Now we put it all together. detect_lanes processes a single image and returns the weighted image. We then persist the modified image.
In [17]:
    
def process_image(orig_image):
    image = grayscale(orig_image)
    # Smoothing
    image = gaussian_blur(image)
    # Edge Detection
    image_edges = canny(image,LOW_THRESHOLD_CANNY, HIGH_THRESHOLD_CANNY)
    # Mask Image
    vertices = define_vertices(image_edges)
    masked_image = region_of_interest(image_edges, vertices)
    # Find the Lines
    lines = hough_lines(masked_image)
    # Fit the Lanes
    line_image = draw_lanes(image, lines)
    # return Weighted Image
    wi = weighted_img(orig_image, line_image )
    return wi
def save_processed_image(img_name):
    img = cv2.imread(img_name)
    wi = process_image(img)
    cv2.imwrite(img_name + "_processed.jpg", wi)
    print("Image {} saved".format(img_name))
    
We apply the process_image method onto the test images and save the processed images to disk.
In [18]:
    
image_names = os.listdir("test_images/")
processed_images = []
for image_name in image_names:
    print(image_name)
    image = cv2.imread("test_images/"+ image_name)
    wi = process_image(image)
    processed_images.append(wi)
    output_path = "test_images/" + image_name + "_processed.jpg"
    cv2.imwrite(output_path, wi)
plt.subplot(151),plt.imshow(processed_images[0],cmap = 'gray')

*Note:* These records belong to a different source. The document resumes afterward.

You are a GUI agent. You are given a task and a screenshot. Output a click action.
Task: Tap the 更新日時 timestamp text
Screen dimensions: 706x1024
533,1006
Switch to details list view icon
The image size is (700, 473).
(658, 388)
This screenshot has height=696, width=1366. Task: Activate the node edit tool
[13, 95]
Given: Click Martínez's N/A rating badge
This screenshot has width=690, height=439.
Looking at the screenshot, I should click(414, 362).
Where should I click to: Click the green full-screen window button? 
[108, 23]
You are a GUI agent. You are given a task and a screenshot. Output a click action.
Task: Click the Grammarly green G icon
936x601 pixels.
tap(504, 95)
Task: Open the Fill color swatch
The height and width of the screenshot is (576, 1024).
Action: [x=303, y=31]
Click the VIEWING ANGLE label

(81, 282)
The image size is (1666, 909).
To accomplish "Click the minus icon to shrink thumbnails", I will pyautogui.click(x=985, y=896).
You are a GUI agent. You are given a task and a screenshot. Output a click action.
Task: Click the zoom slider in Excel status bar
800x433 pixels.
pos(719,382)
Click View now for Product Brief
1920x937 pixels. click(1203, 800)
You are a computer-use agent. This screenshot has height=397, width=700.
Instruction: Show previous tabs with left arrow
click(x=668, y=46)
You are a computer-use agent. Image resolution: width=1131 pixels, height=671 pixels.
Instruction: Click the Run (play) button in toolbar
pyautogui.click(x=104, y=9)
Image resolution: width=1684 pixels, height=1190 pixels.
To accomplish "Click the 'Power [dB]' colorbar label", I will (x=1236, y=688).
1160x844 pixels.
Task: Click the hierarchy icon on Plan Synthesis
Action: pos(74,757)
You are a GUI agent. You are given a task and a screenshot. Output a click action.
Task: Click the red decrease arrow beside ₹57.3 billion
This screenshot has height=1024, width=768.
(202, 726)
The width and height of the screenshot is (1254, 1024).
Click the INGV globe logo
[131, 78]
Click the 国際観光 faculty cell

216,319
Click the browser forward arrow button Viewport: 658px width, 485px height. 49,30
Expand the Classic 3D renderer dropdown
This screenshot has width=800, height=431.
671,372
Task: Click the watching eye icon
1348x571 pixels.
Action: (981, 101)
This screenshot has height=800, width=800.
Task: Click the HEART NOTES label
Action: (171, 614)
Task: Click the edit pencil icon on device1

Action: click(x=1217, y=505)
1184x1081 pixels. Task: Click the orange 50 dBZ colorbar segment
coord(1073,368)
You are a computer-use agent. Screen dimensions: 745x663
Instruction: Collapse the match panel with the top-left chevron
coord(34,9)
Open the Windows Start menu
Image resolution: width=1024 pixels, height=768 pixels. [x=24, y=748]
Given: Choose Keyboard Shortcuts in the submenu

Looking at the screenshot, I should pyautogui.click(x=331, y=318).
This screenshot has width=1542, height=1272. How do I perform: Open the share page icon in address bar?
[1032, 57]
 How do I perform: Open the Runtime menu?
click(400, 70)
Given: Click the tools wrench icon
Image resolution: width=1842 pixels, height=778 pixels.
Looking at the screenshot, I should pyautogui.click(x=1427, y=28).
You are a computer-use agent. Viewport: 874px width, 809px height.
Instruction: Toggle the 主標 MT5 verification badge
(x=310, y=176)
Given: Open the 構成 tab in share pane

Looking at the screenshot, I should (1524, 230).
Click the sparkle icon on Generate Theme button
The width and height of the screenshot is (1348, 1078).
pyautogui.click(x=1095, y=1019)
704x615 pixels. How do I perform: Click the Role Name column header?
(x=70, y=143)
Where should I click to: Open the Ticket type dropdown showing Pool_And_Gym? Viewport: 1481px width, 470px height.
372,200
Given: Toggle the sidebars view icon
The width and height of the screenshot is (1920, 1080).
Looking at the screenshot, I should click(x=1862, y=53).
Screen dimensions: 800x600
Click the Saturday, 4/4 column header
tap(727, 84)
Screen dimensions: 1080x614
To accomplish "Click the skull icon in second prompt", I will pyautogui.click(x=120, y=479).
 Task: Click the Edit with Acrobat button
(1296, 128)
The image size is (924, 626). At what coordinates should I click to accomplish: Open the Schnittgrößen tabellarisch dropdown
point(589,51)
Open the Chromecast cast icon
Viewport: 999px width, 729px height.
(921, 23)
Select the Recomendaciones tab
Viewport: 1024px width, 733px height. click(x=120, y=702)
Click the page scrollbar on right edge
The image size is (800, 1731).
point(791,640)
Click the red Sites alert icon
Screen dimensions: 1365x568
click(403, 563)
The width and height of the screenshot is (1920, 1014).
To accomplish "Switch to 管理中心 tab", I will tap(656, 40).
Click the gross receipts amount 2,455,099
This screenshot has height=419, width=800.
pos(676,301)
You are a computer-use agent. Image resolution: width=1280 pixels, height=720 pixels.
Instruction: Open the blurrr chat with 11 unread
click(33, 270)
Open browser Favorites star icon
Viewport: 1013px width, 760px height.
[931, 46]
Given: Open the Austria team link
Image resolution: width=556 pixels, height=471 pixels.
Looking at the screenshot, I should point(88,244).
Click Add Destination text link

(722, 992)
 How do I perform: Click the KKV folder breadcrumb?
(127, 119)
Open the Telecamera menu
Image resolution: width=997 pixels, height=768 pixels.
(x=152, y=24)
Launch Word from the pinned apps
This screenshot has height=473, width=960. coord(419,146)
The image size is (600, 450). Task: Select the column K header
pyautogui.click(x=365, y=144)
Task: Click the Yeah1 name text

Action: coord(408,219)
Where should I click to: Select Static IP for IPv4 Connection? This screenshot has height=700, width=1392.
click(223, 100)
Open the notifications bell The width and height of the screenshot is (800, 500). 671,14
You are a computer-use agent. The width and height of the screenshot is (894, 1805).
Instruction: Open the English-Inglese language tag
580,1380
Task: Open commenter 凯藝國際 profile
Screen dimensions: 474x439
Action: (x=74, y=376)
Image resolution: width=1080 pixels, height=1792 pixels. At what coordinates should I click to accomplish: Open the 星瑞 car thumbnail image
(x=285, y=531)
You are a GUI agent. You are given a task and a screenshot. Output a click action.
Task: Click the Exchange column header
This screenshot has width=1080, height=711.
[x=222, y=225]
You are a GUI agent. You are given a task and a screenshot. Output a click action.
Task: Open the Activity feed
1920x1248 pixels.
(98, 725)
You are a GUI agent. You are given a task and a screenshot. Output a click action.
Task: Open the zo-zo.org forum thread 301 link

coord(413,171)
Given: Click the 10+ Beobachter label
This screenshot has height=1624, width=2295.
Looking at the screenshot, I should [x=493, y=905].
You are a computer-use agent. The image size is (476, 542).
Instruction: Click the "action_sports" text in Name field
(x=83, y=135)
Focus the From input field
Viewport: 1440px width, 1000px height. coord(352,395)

plt.subplot(152),plt.imshow(processed_images[1],cmap = 'gray')
plt.subplot(153),plt.imshow(processed_images[2],cmap = 'gray')
plt.subplot(154),plt.imshow(processed_images[3],cmap = 'gray')
plt.subplot(155),plt.imshow(processed_images[4],cmap = 'gray')
    
    
    Out[18]:
    
Wrapping the image processor with a try/catch block.
In [19]:
    
def wrap(img):
    try:
        return process_image(img)
    except:
        return img
    
In [20]:
    
from moviepy.editor import VideoFileClip
from IPython.display import HTML
    
In [21]:
    
white_output = 'white.mp4'
clip1 = VideoFileClip("solidWhiteRight.mp4")
white_clip = clip1.fl_image(wrap)
%time white_clip.write_videofile(white_output, audio=False)
    
    
    
    
In [22]:
    
HTML("""
<video width="960" height="540" controls>
  <source src="{0}">
</video>
""".format(white_output))
    
    Out[22]:
In [23]:
    
yellow_output = 'yellow.mp4'
clip2 = VideoFileClip('solidYellowLeft.mp4')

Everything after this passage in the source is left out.